WHAT THE TASK REQUIRES
Type out the data again, word for word and in full.

|---|

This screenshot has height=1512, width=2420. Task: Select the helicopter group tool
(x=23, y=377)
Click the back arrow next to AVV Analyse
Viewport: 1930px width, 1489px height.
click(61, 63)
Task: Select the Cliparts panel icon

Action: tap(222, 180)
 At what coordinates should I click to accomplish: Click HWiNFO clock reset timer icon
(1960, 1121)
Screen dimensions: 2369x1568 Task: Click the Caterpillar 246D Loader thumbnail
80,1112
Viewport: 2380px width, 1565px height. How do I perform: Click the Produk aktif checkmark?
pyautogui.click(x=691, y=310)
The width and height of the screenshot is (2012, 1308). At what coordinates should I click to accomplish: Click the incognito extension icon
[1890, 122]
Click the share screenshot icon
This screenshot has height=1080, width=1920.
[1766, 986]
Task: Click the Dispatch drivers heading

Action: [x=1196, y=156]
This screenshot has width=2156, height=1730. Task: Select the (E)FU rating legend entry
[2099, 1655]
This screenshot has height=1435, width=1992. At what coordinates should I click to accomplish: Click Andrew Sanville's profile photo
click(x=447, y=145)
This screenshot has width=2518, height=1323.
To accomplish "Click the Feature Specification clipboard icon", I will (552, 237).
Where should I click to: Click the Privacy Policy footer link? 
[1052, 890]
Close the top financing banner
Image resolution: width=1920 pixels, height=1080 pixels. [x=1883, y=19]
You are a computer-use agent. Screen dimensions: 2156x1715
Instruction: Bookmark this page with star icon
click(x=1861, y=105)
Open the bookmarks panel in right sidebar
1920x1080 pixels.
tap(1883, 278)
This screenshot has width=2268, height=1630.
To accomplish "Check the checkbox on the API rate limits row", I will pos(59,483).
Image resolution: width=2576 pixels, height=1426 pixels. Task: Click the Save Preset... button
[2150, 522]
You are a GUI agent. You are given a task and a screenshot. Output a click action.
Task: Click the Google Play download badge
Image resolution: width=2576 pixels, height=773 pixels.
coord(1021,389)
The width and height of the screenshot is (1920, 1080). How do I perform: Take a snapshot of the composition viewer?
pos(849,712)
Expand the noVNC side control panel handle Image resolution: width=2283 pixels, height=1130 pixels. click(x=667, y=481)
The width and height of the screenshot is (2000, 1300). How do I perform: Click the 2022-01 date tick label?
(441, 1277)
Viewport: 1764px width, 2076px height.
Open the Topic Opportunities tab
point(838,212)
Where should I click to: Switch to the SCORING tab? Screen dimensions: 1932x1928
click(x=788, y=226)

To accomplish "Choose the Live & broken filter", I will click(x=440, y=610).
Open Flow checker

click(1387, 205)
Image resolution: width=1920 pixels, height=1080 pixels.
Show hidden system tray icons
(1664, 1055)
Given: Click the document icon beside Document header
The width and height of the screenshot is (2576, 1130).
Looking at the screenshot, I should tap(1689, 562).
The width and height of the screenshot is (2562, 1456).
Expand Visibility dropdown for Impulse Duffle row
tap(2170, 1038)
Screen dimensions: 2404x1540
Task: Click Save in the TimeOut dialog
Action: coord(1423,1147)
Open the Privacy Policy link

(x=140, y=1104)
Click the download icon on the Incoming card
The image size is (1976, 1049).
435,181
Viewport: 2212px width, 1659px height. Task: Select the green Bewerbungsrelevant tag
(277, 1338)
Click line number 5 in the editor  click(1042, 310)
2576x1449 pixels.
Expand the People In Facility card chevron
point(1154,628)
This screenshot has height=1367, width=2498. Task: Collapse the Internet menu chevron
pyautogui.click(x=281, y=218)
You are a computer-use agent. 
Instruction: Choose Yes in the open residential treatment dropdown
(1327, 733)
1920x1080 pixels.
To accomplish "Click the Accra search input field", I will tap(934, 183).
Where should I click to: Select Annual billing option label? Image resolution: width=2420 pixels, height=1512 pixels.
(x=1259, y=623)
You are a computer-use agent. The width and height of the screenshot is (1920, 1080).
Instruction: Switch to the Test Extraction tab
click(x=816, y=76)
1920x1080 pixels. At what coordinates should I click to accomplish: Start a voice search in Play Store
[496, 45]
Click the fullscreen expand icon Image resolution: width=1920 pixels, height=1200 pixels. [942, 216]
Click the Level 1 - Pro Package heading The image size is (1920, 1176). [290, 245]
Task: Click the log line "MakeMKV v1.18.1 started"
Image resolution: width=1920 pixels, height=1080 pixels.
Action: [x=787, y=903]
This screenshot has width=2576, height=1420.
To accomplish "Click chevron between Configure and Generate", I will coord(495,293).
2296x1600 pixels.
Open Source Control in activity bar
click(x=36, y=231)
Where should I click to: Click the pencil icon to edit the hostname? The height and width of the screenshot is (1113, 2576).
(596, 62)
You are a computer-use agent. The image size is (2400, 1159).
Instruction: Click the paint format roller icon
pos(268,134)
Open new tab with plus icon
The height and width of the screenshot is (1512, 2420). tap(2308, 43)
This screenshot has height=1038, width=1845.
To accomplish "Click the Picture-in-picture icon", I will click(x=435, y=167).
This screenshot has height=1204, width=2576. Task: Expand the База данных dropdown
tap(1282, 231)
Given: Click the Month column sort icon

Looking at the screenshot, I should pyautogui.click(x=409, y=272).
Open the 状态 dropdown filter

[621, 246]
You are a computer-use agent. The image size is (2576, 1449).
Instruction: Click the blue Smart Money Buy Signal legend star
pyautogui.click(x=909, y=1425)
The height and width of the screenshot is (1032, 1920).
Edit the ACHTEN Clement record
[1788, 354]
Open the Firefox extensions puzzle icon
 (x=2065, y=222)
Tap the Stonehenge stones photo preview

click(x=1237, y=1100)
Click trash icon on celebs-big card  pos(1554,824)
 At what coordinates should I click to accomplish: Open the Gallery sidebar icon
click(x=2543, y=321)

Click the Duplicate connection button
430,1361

|---|

SOLUTION
This screenshot has height=1512, width=2420. Task: Select the helicopter group tool
(x=23, y=377)
Click the back arrow next to AVV Analyse
Viewport: 1930px width, 1489px height.
click(61, 63)
Task: Select the Cliparts panel icon

Action: tap(222, 180)
 At what coordinates should I click to accomplish: Click HWiNFO clock reset timer icon
(1960, 1121)
Screen dimensions: 2369x1568 Task: Click the Caterpillar 246D Loader thumbnail
80,1112
Viewport: 2380px width, 1565px height. How do I perform: Click the Produk aktif checkmark?
pyautogui.click(x=691, y=310)
The width and height of the screenshot is (2012, 1308). At what coordinates should I click to accomplish: Click the incognito extension icon
[1890, 122]
Click the share screenshot icon
This screenshot has height=1080, width=1920.
[1766, 986]
Task: Click the Dispatch drivers heading

Action: [x=1196, y=156]
This screenshot has width=2156, height=1730. Task: Select the (E)FU rating legend entry
[2099, 1655]
This screenshot has height=1435, width=1992. At what coordinates should I click to accomplish: Click Andrew Sanville's profile photo
click(x=447, y=145)
This screenshot has width=2518, height=1323.
To accomplish "Click the Feature Specification clipboard icon", I will (552, 237).
Where should I click to: Click the Privacy Policy footer link? 
[1052, 890]
Close the top financing banner
Image resolution: width=1920 pixels, height=1080 pixels. [x=1883, y=19]
You are a computer-use agent. Screen dimensions: 2156x1715
Instruction: Bookmark this page with star icon
click(x=1861, y=105)
Open the bookmarks panel in right sidebar
1920x1080 pixels.
tap(1883, 278)
This screenshot has width=2268, height=1630.
To accomplish "Check the checkbox on the API rate limits row", I will pos(59,483).
Image resolution: width=2576 pixels, height=1426 pixels. Task: Click the Save Preset... button
[2150, 522]
You are a GUI agent. You are given a task and a screenshot. Output a click action.
Task: Click the Google Play download badge
Image resolution: width=2576 pixels, height=773 pixels.
coord(1021,389)
The width and height of the screenshot is (1920, 1080). How do I perform: Take a snapshot of the composition viewer?
pos(849,712)
Expand the noVNC side control panel handle Image resolution: width=2283 pixels, height=1130 pixels. click(x=667, y=481)
The width and height of the screenshot is (2000, 1300). How do I perform: Click the 2022-01 date tick label?
(441, 1277)
Viewport: 1764px width, 2076px height.
Open the Topic Opportunities tab
point(838,212)
Where should I click to: Switch to the SCORING tab? Screen dimensions: 1932x1928
click(x=788, y=226)

To accomplish "Choose the Live & broken filter", I will click(x=440, y=610).
Open Flow checker

click(1387, 205)
Image resolution: width=1920 pixels, height=1080 pixels.
Show hidden system tray icons
(1664, 1055)
Given: Click the document icon beside Document header
The width and height of the screenshot is (2576, 1130).
Looking at the screenshot, I should tap(1689, 562).
The width and height of the screenshot is (2562, 1456).
Expand Visibility dropdown for Impulse Duffle row
tap(2170, 1038)
Screen dimensions: 2404x1540
Task: Click Save in the TimeOut dialog
Action: coord(1423,1147)
Open the Privacy Policy link

(x=140, y=1104)
Click the download icon on the Incoming card
The image size is (1976, 1049).
435,181
Viewport: 2212px width, 1659px height. Task: Select the green Bewerbungsrelevant tag
(277, 1338)
Click line number 5 in the editor  click(1042, 310)
2576x1449 pixels.
Expand the People In Facility card chevron
point(1154,628)
This screenshot has height=1367, width=2498. Task: Collapse the Internet menu chevron
pyautogui.click(x=281, y=218)
You are a computer-use agent. 
Instruction: Choose Yes in the open residential treatment dropdown
(1327, 733)
1920x1080 pixels.
To accomplish "Click the Accra search input field", I will tap(934, 183).
Where should I click to: Select Annual billing option label? Image resolution: width=2420 pixels, height=1512 pixels.
(x=1259, y=623)
You are a computer-use agent. The width and height of the screenshot is (1920, 1080).
Instruction: Switch to the Test Extraction tab
click(x=816, y=76)
1920x1080 pixels. At what coordinates should I click to accomplish: Start a voice search in Play Store
[496, 45]
Click the fullscreen expand icon Image resolution: width=1920 pixels, height=1200 pixels. [942, 216]
Click the Level 1 - Pro Package heading The image size is (1920, 1176). [290, 245]
Task: Click the log line "MakeMKV v1.18.1 started"
Image resolution: width=1920 pixels, height=1080 pixels.
Action: [x=787, y=903]
This screenshot has width=2576, height=1420.
To accomplish "Click chevron between Configure and Generate", I will coord(495,293).
2296x1600 pixels.
Open Source Control in activity bar
click(x=36, y=231)
Where should I click to: Click the pencil icon to edit the hostname? The height and width of the screenshot is (1113, 2576).
(596, 62)
You are a computer-use agent. The image size is (2400, 1159).
Instruction: Click the paint format roller icon
pos(268,134)
Open new tab with plus icon
The height and width of the screenshot is (1512, 2420). tap(2308, 43)
This screenshot has height=1038, width=1845.
To accomplish "Click the Picture-in-picture icon", I will click(x=435, y=167).
This screenshot has height=1204, width=2576. Task: Expand the База данных dropdown
tap(1282, 231)
Given: Click the Month column sort icon

Looking at the screenshot, I should pyautogui.click(x=409, y=272).
Open the 状态 dropdown filter

[621, 246]
You are a computer-use agent. The image size is (2576, 1449).
Instruction: Click the blue Smart Money Buy Signal legend star
pyautogui.click(x=909, y=1425)
The height and width of the screenshot is (1032, 1920).
Edit the ACHTEN Clement record
[1788, 354]
Open the Firefox extensions puzzle icon
 (x=2065, y=222)
Tap the Stonehenge stones photo preview

click(x=1237, y=1100)
Click trash icon on celebs-big card  pos(1554,824)
 At what coordinates should I click to accomplish: Open the Gallery sidebar icon
click(x=2543, y=321)

Click the Duplicate connection button
430,1361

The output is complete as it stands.